Aside from the complex approval process, specialists say it’s impossible to dramatically change the global energy market in a matter of days or weeks. With Russian troops in Ukraine and fears mounting they’ll move beyond Crimea, quick action is crucial, and altering the worldwide flow of natural gas simply may not happen fast enough to have a real impact on the current crisis.

Furthermore, analysts think Russia won’t cut off the flow of natural gas, as it did in 2006 and 2009 amid price disputes with Ukraine. Using the fuel as a weapon so could damage Moscow as much as anyone else, said Edward Chow, a senior fellow in the Energy and National Security Program at the Center for Strategic and International Studies.

“My sense is that unless things get even worse than they already have, Russian gas flows through Ukraine won’t be affected because it doesn’t serve either side. Ukraine still does need Russian gas, but it also has leverage over Russia because more than 50 percent of the gas that Gazprom sells to Europe still goes through Ukraine” via pipeline, said Mr. Chow, who specializes in energy and national security. “So if the Russians were to cut off Ukraine, it would cut off their downstream customers in Europe. Neither side would really want to trigger that, unless things go really badly.”

Long term, however, Mr. Chow said, the current hostility in Ukraine does underscore how Germany and other European nations could benefit from American gas rather than fuel from a hostile, unpredictable Russia.

Germany, for example, is slipping in terms of its energy security.
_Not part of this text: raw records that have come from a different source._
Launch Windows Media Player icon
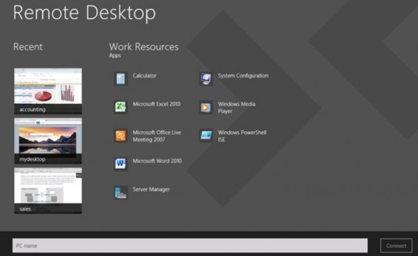The height and width of the screenshot is (256, 418). click(x=206, y=107)
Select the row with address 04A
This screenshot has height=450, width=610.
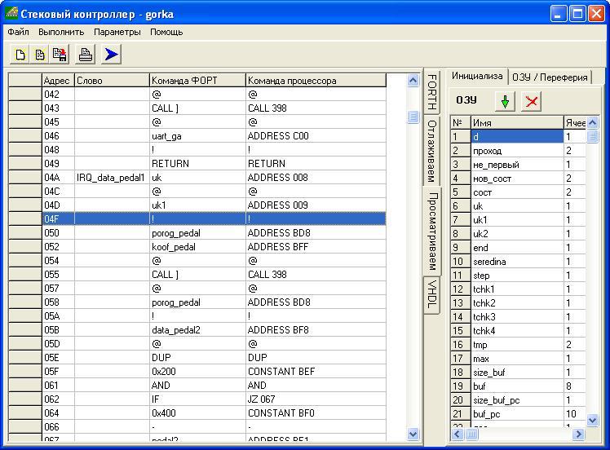click(57, 178)
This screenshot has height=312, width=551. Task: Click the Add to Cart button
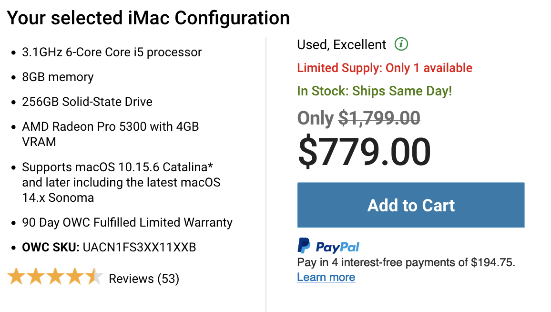[411, 205]
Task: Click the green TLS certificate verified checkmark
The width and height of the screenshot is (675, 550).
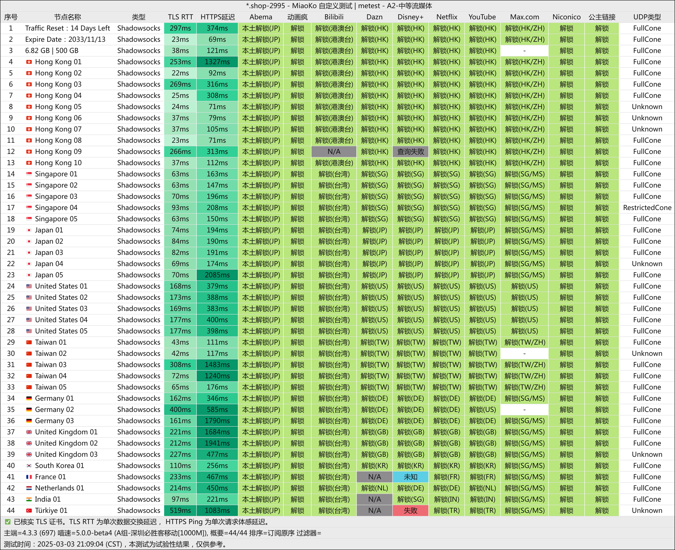Action: (8, 522)
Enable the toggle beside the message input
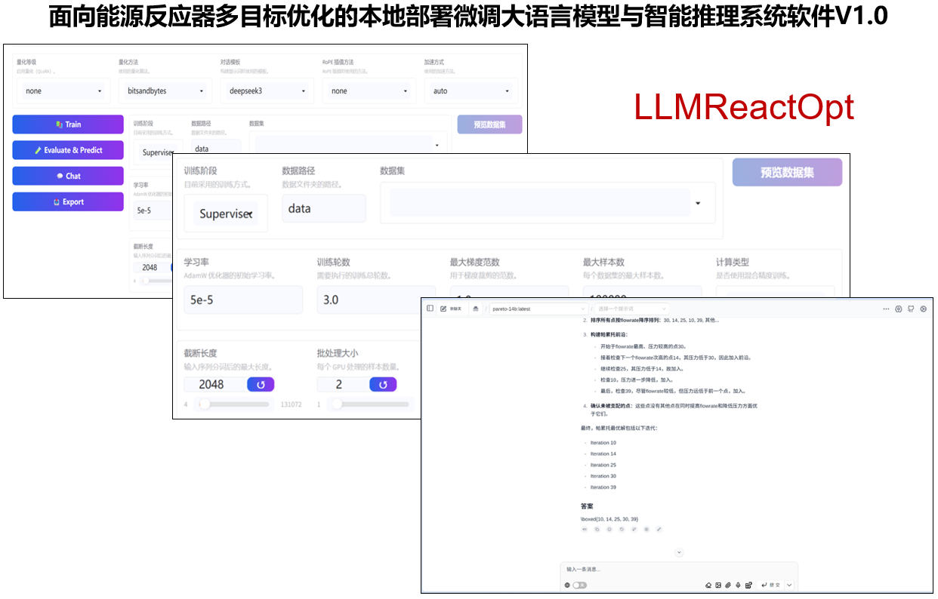Viewport: 938px width, 599px height. click(x=579, y=585)
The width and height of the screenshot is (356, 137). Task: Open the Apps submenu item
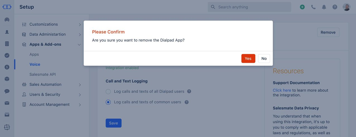click(34, 55)
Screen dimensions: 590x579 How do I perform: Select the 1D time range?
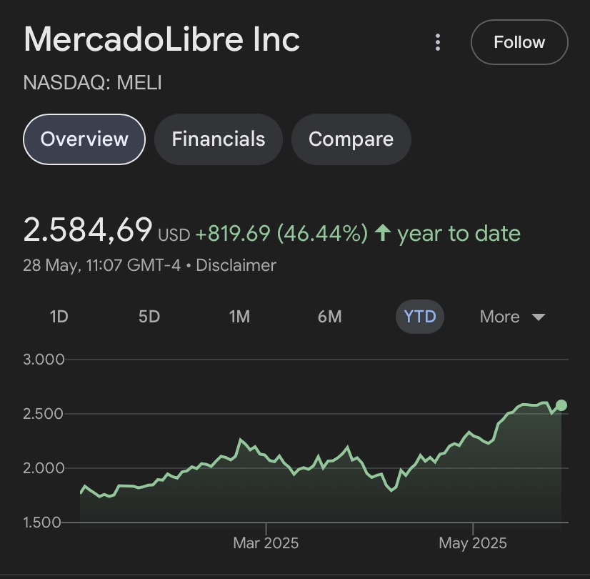[x=59, y=317]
A report from the U.S. Chamber of Commerce’s Institute for 21st-Century Energy shows that Germany ranks ninth in terms of energy security across the globe — a calculation that factors in where nations get their fuel, how much of it is produced domestically, the energy efficiency of a country’s infrastructure and other considerations.

Less than a decade ago, Germany ranked seventh.

Western European nations “have tremendously high risks when it comes to oil and gas imports, particularly natural-gas import risks. That has a lot to do with what we’re seeing now in Europe and their dependence on Russian gas,” said Steve Eule, the Institute’s vice president, in a conference call with reporters Tuesday. “This argues, from our point of view, for greater exports of U.S. oil and gas to Europe. We think that would have tremendous impact in lowering risks, especially when it comes to natural-gas import risks in Europe.”

The U.S. ranked sixth in the study, while Norway came in first, a position it has held for the past decade.

Ukraine consistently has been the least-secure nation in terms of energy since the Chamber began its study in 1980.